A319 versus A320 Neo : il n’y a pas photo
En termes de confort, ceux qui ont été à bord de «La Pointe Sarène» savent que le Président de la République n’a pas une zone de confidentialité fermée ; les passagers proches de sa cabine peuvent l’entendre échanger ou le voir. Ce qui ne sera plus le cas avec l’A320 Neo aménagé dans ce sens.
Pour rallier Dubaï depuis le Sénégal, «La Pointe Sarène» fait escale au Tchad, à Ndjaména. En aller-retour, entre la taxe d’atterrissage, le coût du balisage, le carburant et les frais d’assistance, c’est trente (30) millions de francs Cfa. Si c’est une escale au Nigéria, ça passe au double. Avec l’Airbus A320 Neo, qui consomme dix-sept pourcent (17%) moins de carburant que l’A319, et a donc un rayon d’action considérable, le Trésor sénégalais est dispensé de cette dépense et de tant d’autres de même type. Et sur le même trajet, là où «La Pointe Sarène» ne peut transporter que quinze passagers pour pouvoir embarquer le maximum de carburant, l’A320 Neo aura le double : trente.

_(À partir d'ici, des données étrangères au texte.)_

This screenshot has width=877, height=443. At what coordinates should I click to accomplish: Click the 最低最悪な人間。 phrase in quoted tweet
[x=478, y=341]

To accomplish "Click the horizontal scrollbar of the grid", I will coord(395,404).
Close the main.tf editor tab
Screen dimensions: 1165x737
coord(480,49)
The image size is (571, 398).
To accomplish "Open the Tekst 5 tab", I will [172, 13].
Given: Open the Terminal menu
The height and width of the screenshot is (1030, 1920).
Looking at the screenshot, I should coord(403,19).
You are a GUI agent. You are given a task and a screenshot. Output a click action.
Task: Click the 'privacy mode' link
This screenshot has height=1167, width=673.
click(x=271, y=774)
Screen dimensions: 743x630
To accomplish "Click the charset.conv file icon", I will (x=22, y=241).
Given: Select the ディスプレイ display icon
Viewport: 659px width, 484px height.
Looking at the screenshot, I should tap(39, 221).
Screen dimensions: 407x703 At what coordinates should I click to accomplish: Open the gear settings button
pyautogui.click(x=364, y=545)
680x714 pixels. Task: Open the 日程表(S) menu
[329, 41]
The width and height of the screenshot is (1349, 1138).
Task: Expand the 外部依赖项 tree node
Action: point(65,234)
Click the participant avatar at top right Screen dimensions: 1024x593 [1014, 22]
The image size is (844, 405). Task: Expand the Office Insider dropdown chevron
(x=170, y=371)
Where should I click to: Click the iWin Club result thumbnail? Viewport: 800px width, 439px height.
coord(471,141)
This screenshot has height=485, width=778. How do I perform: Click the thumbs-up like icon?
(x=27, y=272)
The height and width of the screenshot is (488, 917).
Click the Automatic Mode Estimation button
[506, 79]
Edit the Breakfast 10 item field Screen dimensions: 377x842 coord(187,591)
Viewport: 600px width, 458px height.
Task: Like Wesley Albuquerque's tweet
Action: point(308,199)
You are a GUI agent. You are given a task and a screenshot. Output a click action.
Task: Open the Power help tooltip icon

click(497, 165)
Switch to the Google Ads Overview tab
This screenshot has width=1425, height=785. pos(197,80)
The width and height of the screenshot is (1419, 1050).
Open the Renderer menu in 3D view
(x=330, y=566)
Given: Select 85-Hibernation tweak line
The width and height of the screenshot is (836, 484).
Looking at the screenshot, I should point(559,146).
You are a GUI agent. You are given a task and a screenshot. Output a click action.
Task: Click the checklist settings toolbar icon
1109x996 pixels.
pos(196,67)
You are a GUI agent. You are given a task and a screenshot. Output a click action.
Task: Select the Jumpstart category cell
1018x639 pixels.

Last but not least, l’un des plus gros soucis auquel «La Pointe Sarène» allait se heurter va être réglé : en effet, si ce n’était l’éclatement de la pandémie de la Covid-19 qui a provoqué le report de la mesure, son équipement avionique ne lui autorisait plus de traverser l’océan atlantique, depuis juin 2020, pour atterrir, par exemple, aux États-Unis, au Canada ou au Mexique ; alors, le Président Macky Sall se verrait obligé de louer un avion répondant aux normes dont est doté l’A320 Neo.